Interviews with relatives and friends of the victims paint a portrait of an idealistic group, energized by military service. Mr. Hunt had signed a six-year extension while in Iraq last year, said his sister, Leila Willingham. "When he got into the military, he realized that was for him," she said. In August, he married while on leave. He planned to make the military his career.
Ms. Velez had completed tours in Korea and Iraq, where she drove an oil tanker. She aimed to become a sergeant and to continue in the military, according to her father, Juan Velez. She was two months pregnant and had recently returned to the U.S. The family was preparing to travel to Texas for a visit, he said.
Ms. Krueger, a former high-school athlete and outdoors enthusiast, was a mental-health worker in Afghanistan, treating soldiers with combat stress. She quit the University of Wisconsin her freshman year and joined the military after the attacks of Sept. 11, 2001, with a high-school friend, Kristin Thayer.

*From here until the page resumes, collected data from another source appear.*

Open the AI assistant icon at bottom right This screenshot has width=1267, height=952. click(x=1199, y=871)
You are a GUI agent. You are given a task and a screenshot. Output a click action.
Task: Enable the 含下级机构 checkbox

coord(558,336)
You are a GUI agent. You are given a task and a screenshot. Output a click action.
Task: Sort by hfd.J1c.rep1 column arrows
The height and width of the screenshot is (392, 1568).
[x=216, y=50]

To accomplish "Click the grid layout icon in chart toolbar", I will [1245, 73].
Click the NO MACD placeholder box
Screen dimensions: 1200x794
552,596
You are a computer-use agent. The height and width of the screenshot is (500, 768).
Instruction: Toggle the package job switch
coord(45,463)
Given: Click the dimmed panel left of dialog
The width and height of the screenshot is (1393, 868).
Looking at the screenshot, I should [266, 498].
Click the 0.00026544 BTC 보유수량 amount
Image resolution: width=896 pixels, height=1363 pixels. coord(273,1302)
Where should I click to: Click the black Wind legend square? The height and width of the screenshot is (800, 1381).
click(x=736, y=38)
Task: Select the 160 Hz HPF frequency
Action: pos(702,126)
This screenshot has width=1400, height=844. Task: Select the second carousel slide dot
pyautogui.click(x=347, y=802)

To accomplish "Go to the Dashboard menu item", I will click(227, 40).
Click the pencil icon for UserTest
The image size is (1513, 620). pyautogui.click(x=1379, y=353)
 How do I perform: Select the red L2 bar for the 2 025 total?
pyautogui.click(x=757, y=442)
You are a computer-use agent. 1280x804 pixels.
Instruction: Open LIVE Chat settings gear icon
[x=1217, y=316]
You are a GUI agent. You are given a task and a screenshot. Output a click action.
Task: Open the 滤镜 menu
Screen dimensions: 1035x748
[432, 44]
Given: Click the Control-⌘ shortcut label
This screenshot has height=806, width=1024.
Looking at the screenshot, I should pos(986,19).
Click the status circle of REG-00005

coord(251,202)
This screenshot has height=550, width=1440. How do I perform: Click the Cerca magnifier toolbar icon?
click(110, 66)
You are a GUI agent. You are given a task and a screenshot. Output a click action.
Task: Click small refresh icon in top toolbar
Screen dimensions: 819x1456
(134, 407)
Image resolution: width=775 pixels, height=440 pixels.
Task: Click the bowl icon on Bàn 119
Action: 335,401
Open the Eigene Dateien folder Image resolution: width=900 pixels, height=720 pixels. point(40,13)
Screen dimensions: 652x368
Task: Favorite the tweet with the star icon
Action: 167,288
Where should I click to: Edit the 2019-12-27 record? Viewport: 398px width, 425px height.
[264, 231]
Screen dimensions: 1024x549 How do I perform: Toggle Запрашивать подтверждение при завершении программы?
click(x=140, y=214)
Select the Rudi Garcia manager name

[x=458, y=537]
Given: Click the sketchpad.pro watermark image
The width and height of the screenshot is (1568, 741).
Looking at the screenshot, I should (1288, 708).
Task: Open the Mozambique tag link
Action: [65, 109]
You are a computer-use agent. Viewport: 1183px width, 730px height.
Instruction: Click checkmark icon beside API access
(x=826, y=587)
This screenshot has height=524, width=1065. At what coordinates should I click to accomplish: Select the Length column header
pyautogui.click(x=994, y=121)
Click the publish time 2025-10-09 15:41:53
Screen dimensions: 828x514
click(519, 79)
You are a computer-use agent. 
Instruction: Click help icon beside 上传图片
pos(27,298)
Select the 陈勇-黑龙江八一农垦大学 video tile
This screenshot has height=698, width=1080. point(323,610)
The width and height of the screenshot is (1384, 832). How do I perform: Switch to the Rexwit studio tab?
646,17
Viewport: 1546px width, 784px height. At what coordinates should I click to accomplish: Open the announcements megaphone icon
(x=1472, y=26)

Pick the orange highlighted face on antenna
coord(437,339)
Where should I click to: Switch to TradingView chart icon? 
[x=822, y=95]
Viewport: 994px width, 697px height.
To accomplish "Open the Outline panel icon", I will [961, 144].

"We knew we had to do something, so we joined the Army. We were in the recruiter's office the next day," said Ms. Thayer, who said she talked to her friend on Wednesday. Ms. Krueger was recently promoted to staff sergeant and was preparing for a 10-month tour in Afghanistan. Earlier, she spent three months counseling soldiers at Bagram Air Base in Afghanistan.
"She was feisty," recalled Dario Telerico, principal of Kiel High School. "She was a very determined kid; she didn't back down from anybody." Ms. Krueger graduated from the school in 1998.
Mr. Nemelka, who was due to be sent overseas early next year, was a member of the 510th Engineer Company, which builds roads and deconstructs explosive devices.
John P. Gaffaney, 56, of San Diego, and Russell Seager, 51, of Racine, Wis., were among five Army reservists killed. Also killed was Michael Grant Cahill, 62, who worked as a contract physician's assistant at the processing center where the massacre occurred.